By the time I was ten, play was all but over. I had too much work to do. My legs didn’t lift as high as they needed to and clumsiness interfered with fast, intricate footwork. I took more classes; got on the train after school so that I could take class in a studio in another town from a different teacher, one who didn’t care deeply for me, as my first teacher did. I practiced in the basement at the barre my father installed. Down there on the cement floor, somehow missing the poles that supported our suburban house, I flew to the allegros in Gershwin’s Rhapsody in Blue, suffered with strange longings when the slow themes took over my child’s body. There are children who dance, play piano, write poems, sing, long before experience informs them, and yet they get it right. I don’t understand this now, and I certainly didn’t understand it then, but I danced to Chopin with emotions I had no names for, would have no names for until adulthood when I christened them.

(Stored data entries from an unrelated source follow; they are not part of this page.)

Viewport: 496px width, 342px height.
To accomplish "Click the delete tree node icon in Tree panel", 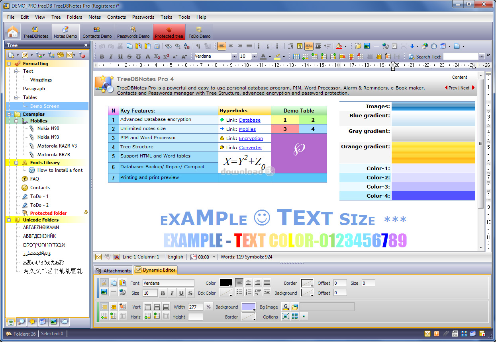I will (82, 55).
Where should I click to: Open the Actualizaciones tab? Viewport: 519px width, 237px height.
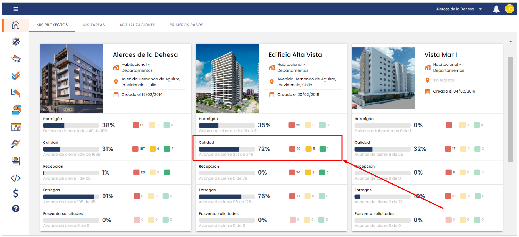137,25

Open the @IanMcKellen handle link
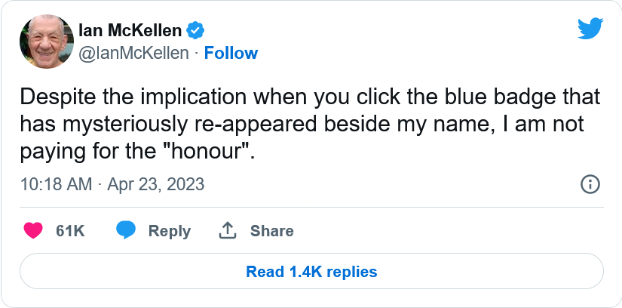tap(133, 53)
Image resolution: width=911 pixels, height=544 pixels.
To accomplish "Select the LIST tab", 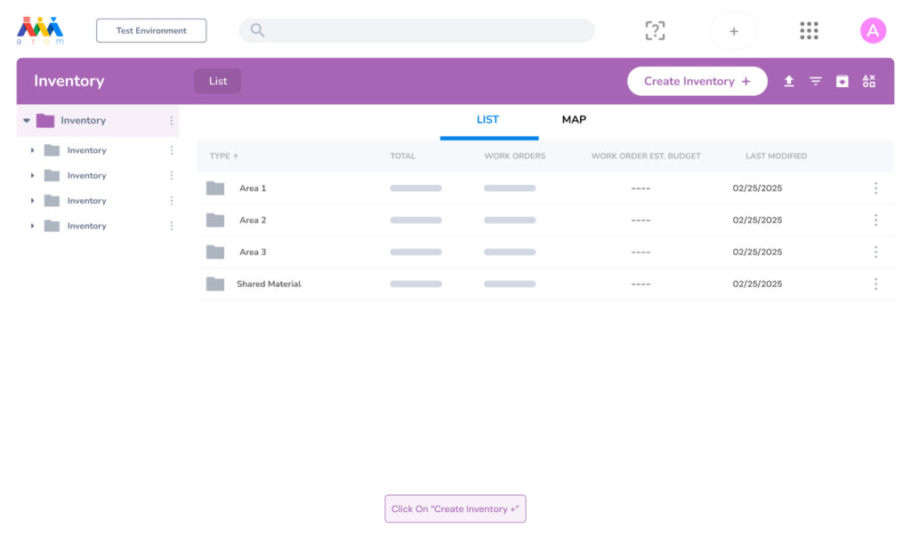I will pyautogui.click(x=488, y=119).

As a teenager I wore tiaras and was partnered by princes. Finally I could take some pride in my “line,” my extensions, my pirouettes. For a brief, innocent time, dancing was joy. But I moved to New York and more accomplished dancers were everywhere. Passion and “musicality” were not enough; I needed strength, technique. I studied under teachers who were gifted, cruel, inspiring, relentless, and impossibly sophisticated. The worst they could do to me was ignore me in class. Indifference was devastating. Of course I cried, but I-never considered quitting. I was aware of a larger world, cared about it too, but dance was where I lived, had lived, continued to live, even successfully, even with some fame, until I turned thirty and tore my Achilles heel; the ironic injury. A month went by without daily class, then two, then the doctors advised limits. Two hours a day, then two hours of rest. No jumping at all. Idiots! They understood nothing. I stopped dancing and landed with a thump in a flat world, old at thirty. I deconstructed and became a sodden heap, without motive while dance slowly, painfully drained out of me. After living through two stark years of empty spirit, humble wishes (hardly ambitions) rescued me: I wanted only to walk, head erect, feet on the ground, simply and, possibly, with grace; I wanted to regain dignity, but only my rightful share. I learned, slowly, to extend, to stretch, to share in an off-stage world, without the practice, without techniques. I am still learning.